XML::LibXML::SAX::Builder's result() function holds the document
generated from the last SAX stream.
XML::LibXML DOM Implementation
XML::LibXML::DOM
Description
XML::LibXML provides an lightwight interface to
modify a node of the document tree generated by the
XML::LibXML parser. This interface follows as far as possible the DOM
Level 3 specification. Additionally to the specified functions the
XML::LibXML supports some functions that are more handy to use in the
perl environment.
One also has to remember, that XML::LibXML is an interface to
libxml2 nodes which actually reside on the C-Level of XML::LibXML. This
means each node is a reference to a structure different than a perl hash
or array. The only way to access these structure's values is through
the DOM interface provided by XML::LibXML. This also means, that one
can't simply inherit a XML::LibXML node and add
new member variables as they were hash keys.
The DOM interface of XML::LibXML does not intend to implement a
full DOM interface as it is done by XML::GDOME and used for full
featured application. Moreover, it offers an simple way to build or
modify documents that are created by XML::LibXML's parser.
Another target of the XML::LibXML interface is to make the
interfaces of libxml2 available to the perl community. This includes
also some workarounds to some features where libxml2 assumes more
control over the C-Level that most perl users don't have.

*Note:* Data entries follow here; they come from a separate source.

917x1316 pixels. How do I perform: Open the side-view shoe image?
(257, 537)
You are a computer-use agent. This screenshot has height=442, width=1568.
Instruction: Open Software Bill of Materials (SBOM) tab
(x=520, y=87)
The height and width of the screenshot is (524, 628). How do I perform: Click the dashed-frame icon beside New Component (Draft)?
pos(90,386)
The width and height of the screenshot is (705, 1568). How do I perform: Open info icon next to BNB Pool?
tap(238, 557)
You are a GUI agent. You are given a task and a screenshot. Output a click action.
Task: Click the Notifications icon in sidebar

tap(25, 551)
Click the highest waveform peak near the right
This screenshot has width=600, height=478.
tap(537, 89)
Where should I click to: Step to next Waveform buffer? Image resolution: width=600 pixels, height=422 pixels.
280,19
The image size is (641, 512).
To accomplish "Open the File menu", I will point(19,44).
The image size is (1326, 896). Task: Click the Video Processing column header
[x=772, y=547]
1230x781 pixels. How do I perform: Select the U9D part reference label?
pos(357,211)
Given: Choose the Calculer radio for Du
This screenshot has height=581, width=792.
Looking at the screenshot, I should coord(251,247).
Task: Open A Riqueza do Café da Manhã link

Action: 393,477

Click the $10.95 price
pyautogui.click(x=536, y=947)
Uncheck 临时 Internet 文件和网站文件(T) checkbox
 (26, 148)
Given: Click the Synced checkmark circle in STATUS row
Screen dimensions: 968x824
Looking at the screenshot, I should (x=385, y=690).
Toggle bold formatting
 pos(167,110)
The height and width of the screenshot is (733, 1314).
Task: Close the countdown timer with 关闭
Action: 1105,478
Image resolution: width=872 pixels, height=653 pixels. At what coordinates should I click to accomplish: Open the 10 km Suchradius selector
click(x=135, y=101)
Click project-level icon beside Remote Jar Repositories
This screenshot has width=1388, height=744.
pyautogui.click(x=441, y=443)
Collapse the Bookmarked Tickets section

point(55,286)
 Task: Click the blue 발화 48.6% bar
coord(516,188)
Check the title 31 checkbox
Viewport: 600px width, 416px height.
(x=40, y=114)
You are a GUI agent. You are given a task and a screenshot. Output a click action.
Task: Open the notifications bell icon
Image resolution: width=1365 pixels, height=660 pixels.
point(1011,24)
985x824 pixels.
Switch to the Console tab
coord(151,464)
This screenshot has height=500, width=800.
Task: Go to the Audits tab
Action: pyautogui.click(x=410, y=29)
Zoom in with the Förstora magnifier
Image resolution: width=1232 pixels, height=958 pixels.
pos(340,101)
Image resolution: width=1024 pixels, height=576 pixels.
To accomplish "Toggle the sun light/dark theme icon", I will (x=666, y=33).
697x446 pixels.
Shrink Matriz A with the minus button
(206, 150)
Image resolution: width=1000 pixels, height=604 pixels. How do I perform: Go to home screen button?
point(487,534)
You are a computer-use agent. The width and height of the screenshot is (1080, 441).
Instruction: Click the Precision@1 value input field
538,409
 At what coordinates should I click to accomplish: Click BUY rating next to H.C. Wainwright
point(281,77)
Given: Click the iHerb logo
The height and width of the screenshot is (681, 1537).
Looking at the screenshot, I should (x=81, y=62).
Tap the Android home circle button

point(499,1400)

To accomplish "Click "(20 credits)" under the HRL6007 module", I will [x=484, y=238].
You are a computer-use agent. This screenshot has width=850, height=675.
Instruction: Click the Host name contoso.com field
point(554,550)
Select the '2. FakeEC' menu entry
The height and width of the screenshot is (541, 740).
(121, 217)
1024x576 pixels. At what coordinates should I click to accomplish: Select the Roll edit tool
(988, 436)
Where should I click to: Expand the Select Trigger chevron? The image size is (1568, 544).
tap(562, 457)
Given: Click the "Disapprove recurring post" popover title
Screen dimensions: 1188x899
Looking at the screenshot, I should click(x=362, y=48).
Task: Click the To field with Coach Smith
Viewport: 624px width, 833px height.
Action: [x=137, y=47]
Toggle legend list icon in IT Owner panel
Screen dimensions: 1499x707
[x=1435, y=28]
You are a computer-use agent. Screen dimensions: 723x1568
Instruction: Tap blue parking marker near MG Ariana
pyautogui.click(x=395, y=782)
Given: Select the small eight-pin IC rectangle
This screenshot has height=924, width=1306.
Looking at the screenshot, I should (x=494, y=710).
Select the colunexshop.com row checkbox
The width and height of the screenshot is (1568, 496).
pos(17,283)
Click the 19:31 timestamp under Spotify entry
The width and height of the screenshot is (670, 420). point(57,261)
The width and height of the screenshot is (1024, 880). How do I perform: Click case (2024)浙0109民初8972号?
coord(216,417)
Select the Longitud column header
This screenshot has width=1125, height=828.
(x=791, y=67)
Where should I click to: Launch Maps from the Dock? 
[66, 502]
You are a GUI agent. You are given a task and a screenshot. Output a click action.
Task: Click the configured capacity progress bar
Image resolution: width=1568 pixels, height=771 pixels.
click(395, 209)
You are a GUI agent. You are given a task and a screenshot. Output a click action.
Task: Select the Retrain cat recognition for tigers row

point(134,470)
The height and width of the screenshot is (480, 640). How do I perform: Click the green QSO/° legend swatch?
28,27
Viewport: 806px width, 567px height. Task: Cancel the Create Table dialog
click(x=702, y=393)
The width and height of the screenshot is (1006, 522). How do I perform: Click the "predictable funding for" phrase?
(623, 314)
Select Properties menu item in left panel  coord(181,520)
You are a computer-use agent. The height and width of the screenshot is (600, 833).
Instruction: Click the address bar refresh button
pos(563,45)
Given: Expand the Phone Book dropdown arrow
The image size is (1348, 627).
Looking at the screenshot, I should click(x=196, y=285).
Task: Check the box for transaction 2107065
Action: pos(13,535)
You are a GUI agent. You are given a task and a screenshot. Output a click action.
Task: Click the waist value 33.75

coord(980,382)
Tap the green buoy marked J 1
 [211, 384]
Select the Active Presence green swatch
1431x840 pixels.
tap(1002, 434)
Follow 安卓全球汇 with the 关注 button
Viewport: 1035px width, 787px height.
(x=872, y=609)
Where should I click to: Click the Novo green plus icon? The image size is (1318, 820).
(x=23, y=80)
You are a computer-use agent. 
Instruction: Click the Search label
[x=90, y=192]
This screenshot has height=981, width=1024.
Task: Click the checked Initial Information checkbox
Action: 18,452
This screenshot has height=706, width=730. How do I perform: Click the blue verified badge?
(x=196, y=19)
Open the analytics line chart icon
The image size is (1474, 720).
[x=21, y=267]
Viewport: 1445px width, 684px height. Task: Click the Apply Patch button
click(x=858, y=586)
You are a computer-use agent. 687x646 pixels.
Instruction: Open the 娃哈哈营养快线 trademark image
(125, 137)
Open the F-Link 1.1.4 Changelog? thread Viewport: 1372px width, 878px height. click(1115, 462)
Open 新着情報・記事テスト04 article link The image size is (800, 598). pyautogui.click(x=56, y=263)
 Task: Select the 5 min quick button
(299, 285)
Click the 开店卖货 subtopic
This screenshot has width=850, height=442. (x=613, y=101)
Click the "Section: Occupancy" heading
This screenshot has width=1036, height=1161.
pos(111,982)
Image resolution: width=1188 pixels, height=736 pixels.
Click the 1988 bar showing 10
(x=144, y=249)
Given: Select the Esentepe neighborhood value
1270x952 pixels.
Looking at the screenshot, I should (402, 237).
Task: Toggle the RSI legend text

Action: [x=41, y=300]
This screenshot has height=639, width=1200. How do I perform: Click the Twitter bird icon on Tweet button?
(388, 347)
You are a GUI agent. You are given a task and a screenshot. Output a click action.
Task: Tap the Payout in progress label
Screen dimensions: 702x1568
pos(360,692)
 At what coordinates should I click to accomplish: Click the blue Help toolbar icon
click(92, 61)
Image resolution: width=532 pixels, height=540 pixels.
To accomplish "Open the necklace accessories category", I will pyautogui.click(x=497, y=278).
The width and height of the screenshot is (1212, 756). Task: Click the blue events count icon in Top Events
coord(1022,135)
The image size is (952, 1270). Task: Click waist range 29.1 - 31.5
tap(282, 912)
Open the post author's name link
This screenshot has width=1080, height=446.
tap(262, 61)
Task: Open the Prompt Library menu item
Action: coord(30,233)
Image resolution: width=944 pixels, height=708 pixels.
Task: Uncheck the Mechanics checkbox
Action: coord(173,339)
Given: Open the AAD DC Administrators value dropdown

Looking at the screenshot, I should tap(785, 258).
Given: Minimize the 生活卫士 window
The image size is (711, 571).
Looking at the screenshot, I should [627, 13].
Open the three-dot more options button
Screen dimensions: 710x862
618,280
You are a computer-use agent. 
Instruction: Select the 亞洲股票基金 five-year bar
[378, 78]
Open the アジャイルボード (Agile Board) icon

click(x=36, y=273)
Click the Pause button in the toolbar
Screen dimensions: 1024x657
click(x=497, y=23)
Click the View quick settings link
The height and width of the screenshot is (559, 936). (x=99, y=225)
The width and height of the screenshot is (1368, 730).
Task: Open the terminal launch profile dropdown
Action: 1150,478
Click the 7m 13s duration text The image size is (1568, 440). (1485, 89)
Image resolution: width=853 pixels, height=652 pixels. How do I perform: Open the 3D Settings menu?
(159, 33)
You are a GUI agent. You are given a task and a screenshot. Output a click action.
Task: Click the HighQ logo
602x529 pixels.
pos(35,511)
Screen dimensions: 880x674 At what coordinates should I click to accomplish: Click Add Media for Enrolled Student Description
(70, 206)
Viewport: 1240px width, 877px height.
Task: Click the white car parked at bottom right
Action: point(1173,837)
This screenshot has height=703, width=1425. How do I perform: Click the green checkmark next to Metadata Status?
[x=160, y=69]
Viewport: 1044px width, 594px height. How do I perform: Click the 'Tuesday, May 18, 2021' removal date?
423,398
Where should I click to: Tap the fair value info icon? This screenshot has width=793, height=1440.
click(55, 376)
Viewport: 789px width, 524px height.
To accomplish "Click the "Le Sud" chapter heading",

One of the most important parts of the XML::LibXML DOM interface
is, that the interfaces try do follow the DOM Level 3 specification
rather strictly. This means the interface functions are named as the DOM
specification says and not what widespread Java interfaces claim to be
standard. Although there are several functions that have only a singular
interface that conforms to the DOM spec XML::LibXML provides an
additional Java style alias interface.
Also there are some function interfaces left over from early
stages of XML::LibXML for compatibility reasons. These interfaces are
for compatibility reasons only. They might
disappear in one of the future versions of XML::LibXML, so a user is
requested to switch over to the official functions.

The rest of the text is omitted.